A RAINY DAY AT THE FAIR

I saw a man and a child come to buy a hat. The boy was the very image of his father—black hat, blue blouse, tight trousers and all—only that the hat was very shabby and brown and old, and had evidently seen many a ducking in the river and held many a load of nuts and cherries. His father was in the act of buying him a new one. The little pale lad smiled and looked faintly interested as hat after hat was tried on his head; but he was not overjoyed, for he knew quite well that, once home and in his mother's careful hands, that hat would be seen only on rare occasions.

Another boy who came with his father to buy a hat quite won my heart.
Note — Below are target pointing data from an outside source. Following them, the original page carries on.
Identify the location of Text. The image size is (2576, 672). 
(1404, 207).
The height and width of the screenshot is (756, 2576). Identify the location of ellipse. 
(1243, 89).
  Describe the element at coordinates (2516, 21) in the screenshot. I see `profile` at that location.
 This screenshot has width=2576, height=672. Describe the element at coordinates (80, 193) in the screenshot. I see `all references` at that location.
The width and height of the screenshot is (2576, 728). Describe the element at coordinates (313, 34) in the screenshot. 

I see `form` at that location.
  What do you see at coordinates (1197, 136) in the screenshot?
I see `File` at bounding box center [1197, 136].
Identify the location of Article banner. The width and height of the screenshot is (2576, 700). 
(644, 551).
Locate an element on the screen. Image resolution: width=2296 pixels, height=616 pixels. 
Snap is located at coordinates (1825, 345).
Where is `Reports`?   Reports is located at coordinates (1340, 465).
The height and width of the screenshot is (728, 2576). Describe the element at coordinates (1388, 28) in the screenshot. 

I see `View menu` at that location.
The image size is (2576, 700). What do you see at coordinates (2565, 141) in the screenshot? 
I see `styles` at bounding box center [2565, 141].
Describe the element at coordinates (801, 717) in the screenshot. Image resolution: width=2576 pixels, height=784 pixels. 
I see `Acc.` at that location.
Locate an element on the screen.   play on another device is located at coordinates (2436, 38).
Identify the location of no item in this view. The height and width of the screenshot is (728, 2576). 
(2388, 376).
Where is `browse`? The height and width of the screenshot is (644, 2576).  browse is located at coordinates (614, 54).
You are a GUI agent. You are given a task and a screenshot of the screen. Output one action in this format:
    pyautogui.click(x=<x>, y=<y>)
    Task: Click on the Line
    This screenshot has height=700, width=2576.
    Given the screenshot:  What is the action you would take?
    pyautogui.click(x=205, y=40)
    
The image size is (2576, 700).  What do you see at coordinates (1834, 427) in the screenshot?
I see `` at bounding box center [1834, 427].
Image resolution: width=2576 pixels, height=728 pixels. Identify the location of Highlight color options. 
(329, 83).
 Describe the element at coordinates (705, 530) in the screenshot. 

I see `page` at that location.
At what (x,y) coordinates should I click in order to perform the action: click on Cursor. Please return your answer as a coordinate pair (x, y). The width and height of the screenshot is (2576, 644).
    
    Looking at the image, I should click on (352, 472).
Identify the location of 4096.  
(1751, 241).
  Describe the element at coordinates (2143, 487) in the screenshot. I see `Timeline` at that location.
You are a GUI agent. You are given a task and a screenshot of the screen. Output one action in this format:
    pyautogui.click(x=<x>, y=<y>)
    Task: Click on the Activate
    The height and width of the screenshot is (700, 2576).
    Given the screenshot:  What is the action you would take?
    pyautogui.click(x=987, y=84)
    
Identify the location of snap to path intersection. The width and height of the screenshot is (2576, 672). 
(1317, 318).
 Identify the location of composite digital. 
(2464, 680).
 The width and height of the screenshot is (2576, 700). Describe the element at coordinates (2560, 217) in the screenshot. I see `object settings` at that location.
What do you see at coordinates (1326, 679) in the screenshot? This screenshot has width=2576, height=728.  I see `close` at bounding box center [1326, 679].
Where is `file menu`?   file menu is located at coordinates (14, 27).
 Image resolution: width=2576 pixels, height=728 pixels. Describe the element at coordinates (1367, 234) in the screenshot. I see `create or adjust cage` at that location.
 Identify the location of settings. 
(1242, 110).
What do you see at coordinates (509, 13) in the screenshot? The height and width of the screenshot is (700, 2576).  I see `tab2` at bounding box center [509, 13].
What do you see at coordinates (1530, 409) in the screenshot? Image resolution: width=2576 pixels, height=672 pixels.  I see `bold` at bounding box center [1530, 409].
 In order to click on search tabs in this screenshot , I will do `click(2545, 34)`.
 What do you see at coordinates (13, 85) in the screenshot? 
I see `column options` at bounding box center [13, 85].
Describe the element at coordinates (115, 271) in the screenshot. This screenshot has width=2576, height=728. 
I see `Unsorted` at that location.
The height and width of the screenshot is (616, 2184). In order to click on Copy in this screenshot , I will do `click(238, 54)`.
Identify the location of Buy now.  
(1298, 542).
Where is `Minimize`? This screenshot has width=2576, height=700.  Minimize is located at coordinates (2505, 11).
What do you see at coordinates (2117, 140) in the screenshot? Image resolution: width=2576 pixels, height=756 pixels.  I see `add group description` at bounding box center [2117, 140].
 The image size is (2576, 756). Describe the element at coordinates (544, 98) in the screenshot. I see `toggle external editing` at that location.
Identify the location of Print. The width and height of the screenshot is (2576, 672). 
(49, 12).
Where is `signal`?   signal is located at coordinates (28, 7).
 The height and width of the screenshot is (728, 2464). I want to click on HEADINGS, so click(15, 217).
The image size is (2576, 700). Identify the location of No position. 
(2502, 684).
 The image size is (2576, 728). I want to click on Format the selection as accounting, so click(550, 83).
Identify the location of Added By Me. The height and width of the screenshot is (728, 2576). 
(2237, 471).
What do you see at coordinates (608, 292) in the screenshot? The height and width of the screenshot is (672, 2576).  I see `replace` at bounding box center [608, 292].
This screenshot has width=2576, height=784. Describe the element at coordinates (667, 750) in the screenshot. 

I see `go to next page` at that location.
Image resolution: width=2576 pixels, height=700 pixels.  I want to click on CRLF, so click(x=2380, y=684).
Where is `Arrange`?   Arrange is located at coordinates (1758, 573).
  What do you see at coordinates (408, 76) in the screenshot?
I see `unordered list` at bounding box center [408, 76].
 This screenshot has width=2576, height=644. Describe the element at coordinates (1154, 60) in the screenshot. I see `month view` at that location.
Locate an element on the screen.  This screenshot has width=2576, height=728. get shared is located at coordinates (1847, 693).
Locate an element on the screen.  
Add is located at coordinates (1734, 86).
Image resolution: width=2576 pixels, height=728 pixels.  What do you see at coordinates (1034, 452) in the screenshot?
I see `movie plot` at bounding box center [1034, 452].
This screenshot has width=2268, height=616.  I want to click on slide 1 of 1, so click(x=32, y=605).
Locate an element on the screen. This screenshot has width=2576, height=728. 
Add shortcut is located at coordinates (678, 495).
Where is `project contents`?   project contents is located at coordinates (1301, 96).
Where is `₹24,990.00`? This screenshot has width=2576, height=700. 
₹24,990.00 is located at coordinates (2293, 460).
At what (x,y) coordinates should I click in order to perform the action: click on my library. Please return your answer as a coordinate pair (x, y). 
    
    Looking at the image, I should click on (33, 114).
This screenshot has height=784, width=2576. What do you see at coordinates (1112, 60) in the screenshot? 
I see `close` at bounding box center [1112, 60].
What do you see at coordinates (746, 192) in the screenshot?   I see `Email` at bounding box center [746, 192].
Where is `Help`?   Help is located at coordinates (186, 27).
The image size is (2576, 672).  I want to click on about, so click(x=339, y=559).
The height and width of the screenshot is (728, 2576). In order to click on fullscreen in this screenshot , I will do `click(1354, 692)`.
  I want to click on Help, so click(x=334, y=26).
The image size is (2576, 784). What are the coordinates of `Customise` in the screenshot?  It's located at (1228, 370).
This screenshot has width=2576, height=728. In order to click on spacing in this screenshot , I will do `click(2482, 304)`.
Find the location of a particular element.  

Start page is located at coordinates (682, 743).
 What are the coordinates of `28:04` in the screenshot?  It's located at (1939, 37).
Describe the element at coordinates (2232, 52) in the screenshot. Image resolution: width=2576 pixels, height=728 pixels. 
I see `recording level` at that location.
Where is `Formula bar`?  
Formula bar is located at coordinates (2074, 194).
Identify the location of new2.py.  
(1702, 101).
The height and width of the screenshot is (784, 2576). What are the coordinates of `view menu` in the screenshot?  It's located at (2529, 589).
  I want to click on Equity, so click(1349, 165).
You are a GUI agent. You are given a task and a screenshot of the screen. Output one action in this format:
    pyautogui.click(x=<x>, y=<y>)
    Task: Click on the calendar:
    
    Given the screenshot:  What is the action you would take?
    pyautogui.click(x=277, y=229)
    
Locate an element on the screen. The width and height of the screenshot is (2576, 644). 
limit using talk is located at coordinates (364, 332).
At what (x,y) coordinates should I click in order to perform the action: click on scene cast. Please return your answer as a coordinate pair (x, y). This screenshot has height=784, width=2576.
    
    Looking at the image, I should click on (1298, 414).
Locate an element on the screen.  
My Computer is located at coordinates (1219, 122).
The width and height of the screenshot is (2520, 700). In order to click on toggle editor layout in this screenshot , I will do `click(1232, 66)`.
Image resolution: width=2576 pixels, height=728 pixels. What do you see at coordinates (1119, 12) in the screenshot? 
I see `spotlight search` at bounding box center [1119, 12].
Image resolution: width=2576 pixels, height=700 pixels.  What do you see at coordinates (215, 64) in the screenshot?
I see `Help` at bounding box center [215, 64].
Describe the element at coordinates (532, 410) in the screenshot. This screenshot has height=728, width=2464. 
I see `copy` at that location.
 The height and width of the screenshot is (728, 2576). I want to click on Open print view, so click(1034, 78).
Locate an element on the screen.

He was a straight-limbed, fair-haired, thoroughly English-looking boy. A black felt hat was not for him—only a red tam-o'-shanter;—and he stood beaming with pride as cap after cap was slapped on his head and as quickly whisked off again.

Women came to purchase bonnets for their babies; but, alas! instead of buying the tight-lace caps threaded with pink and blue ribbons characteristic of the country, they bought hard, round, blue-and-white sailor affairs, with mangy-looking ostrich feathers in them—atrocities enough to make the most beautiful child appear hideous.

The sun was fading fast. Horses and cows and pigs, drunken men and empty cider barrels, women with heavy baskets and dragging tired children, their pockets full of hot chestnuts—all were starting on their long walk home. When the moon rose, the square was empty.